Yep, we should get out reward also (Moonblood, Sully & Kees). It is problably caused by delay lower token of Chrome, which opens a windows of opportunity see https://www.wilderssecurity.com/showpost.php?p=2006308&postcount=77 When some exploit uses this very very small window of opportunity the normal flow of events (assigning token with Low Integrity) might be disturbed. IMO the approach to run everything with Low rights would prevent the exploit to keep the original user rights assigned to broker process. So Moonblood shoudl be safe with his all low rights approach of Chrome. Don't know what the impact of the overall security model would be (normally broker is protected from renderer processes because it runs with medium rights).

 

No, I don't think that's it. The tab is spawned and then the website is visited and then the exploit is done. The exploit didn't mention anything about a design flaw including the delayed token, it mentioned universal xss and iirc a user after free (can't remember.)

The vupen exploit bypassed the Flash sandbox, which is much weaker than the tabs. That's not super impressive.

 

The thing is, we don't know what the exploit actually involved. There are no real details, no "real" information until a few weeks from now... By then, we'll know what happened.

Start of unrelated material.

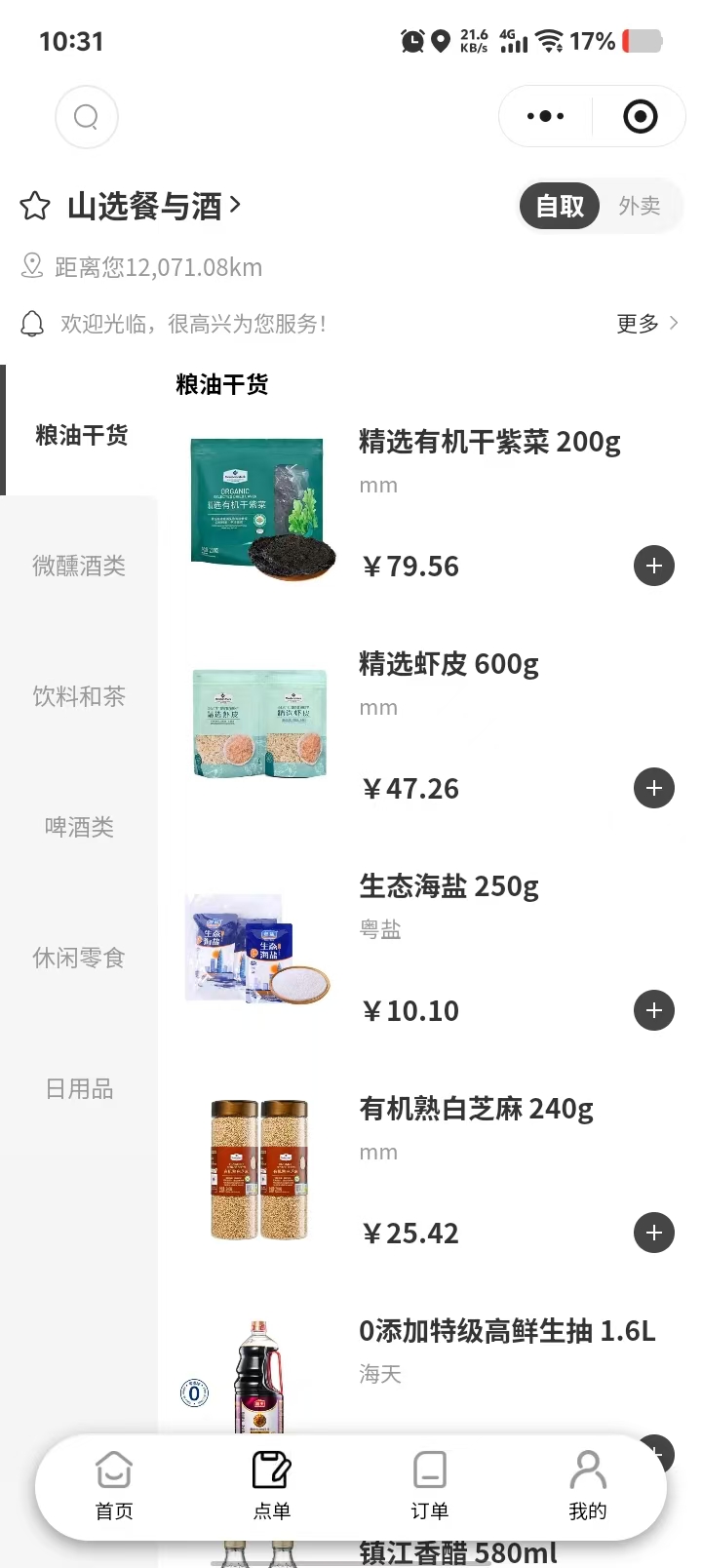Tap 更多 to view more notices

pyautogui.click(x=646, y=323)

We don't know how it was able to write from a supposed to be low tab to a medium integrity level area. Something needed to make something go from low to medium, so that whatever was in low could write to medium.

A low integrity level object cannot write to a medium integrity level container/object , and that's why, among other reasons, the broker process, which runs @ medium/high integrity level, is there - to allow that interaction from low to medium/high. And, this can be abused, due to potential flaws in how Chromium/Chrome handles this behavior.

I'm actually eagerly waiting to know more about what exactly happened.